Did you trying solving for Vo in terms of theta or vice versa, and then using that to your advantage?

 

[wesDOT]

Did you trying solving for Vo in terms of theta or vice versa, and then using that to your advantage?

I should try solving for one and then use substitution to find the value of one, and then use that to find the other value? Is that what your suggesting?

 

[NBAJam100]

I should try solving for one and then use substitution to find the value of one, and then use that to find the other value? Is that what your suggesting?

In a rough sense, yeah.

Think of it this way, say you use this:

y= h + Vo*sin(theta)*t-(.5)*g*t^2 , you know that at t=3, the ball is at the max height, which means that its velocity in the y direction equals 0. So knowing that, you can get a useful equation from the one i provided by deriving it wrt t (dy/dt). So if you set that equation to 0, you can solve for say Vo if you chose (it will be in terms of one of the other unknowns).

So you can take that back to the x equation: x=Vo*cos(theta)*t

You were given some information about its x-coordinate at a certain time, so using that knowledge you are able to solve for one of your unknowns, which will allow you to figure out the question at hand.

 

[wesDOT]

in the equation you provided above is h the original position or should i plug in the equation for max height?

 

[NBAJam100]

in the equation you provided above is h the original position or should i plug in the equation for max height?

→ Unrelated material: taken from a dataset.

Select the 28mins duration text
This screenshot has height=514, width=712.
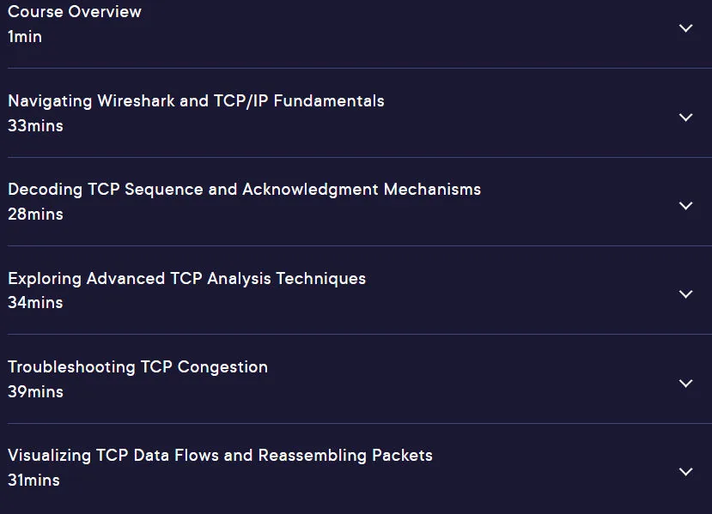[x=35, y=215]
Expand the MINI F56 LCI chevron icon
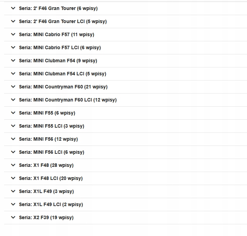Image resolution: width=247 pixels, height=236 pixels. [13, 152]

That h is actually the height above the ground that the projectile was launched from. So in your question, it says the baseball was hit from ground level, so in this case h=0.

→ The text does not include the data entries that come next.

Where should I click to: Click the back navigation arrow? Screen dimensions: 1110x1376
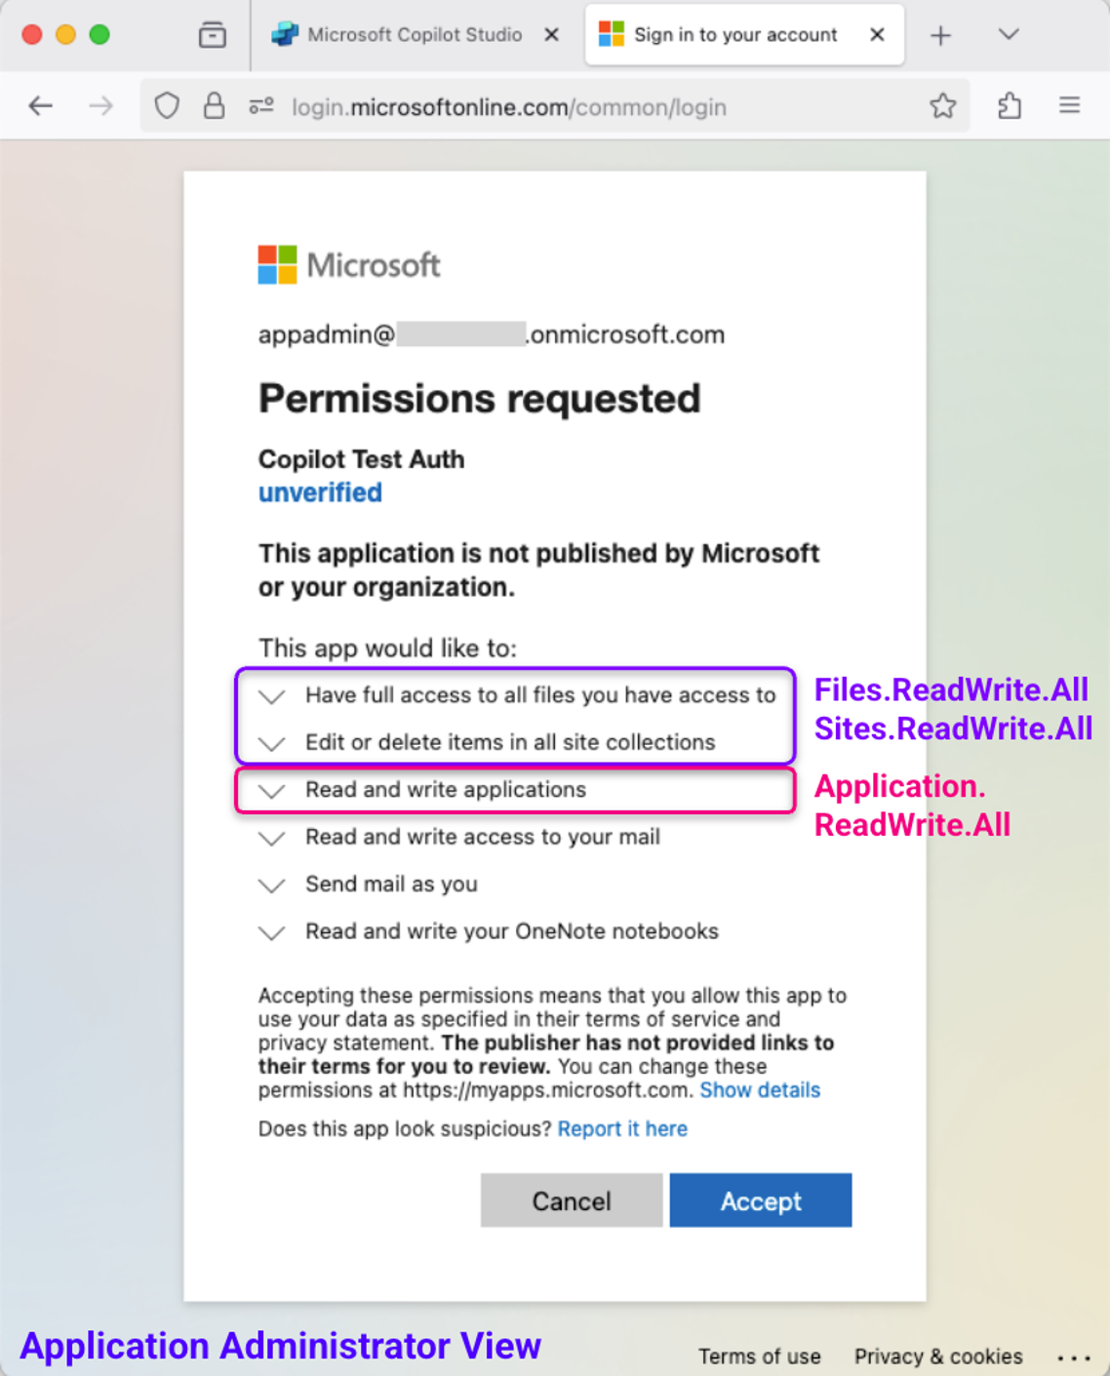[40, 105]
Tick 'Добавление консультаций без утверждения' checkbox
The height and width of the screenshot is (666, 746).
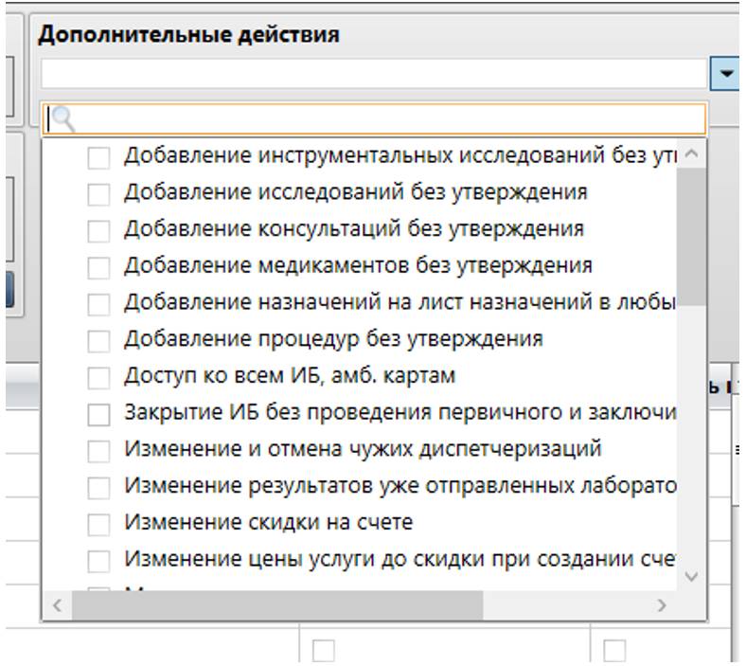(x=99, y=230)
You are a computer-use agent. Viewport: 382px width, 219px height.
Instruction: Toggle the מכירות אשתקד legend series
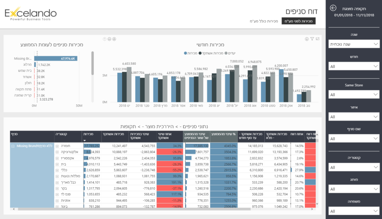point(211,53)
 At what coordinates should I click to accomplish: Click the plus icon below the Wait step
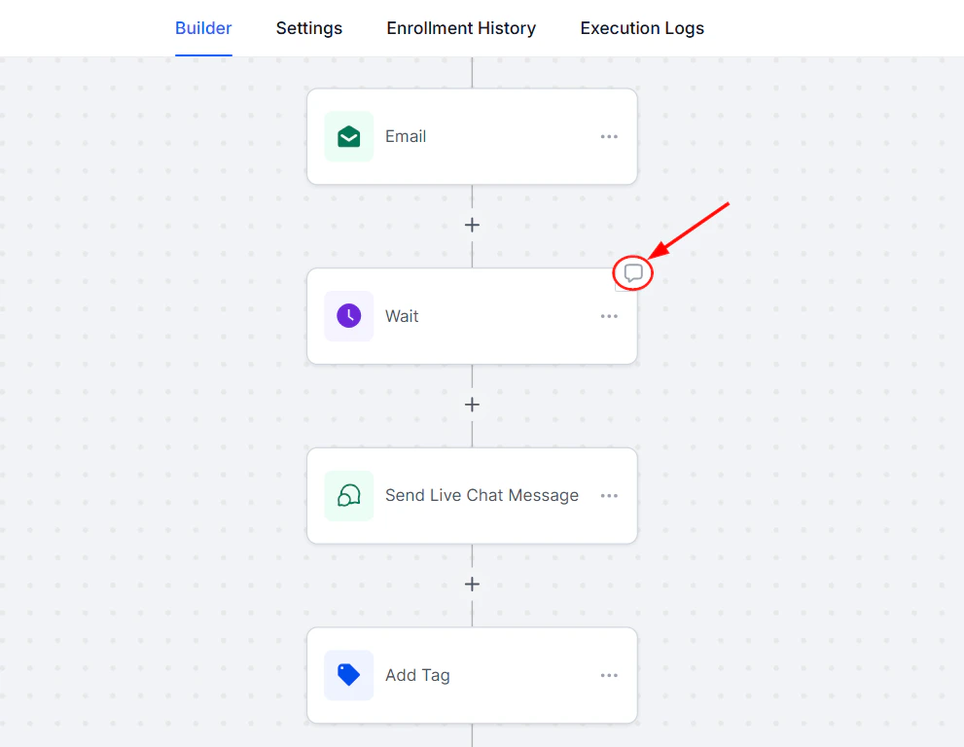[x=472, y=405]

But h shouldn't even be a factor here because once you derive the equation with respect to t, that h goes away... after taking the derivative you should have 0= Vo*sin(theta)-g*t

Which is where you would use the steps i suggested about solving for Vo in terms of g,t, and sin(theta).

Once you solve for you unknown (you'll find you can solve for theta using the steps i presented), you can go back once again to the original y equation i provided and solve for the final height (The y= h +Vo*sin(theta)*t-(.5)*g*t^2 because you will know the time that the ball is above right above the fence, the angle, the h (=0) and g. So when you solve for y, that is the distance the ball is above the ground (or the fence height). All assuming you found your Vo, which can also be found easily at this point.

 

[wesDOT]

i got the angle is approx. 18.186 degrees. is that correct? And can you explain the concept behind why you can take the derivative of that equation?

 

[NBAJam100]

i got the angle is approx. 18.186 degrees. is that correct? And can you explain the concept behind why you can take the derivative of that equation?

Hmm after doing it i got this:

After taking deriv. i found V0= (gt/sin(theta)), so plugging that back into x i got:

x=(gt/sin(theta))*cos(theta)*t ----> x= (cot)*g*t^2 ---> 320= cot(theta)*2*(5.5)^2, which i then found theta= 71.71 degrees.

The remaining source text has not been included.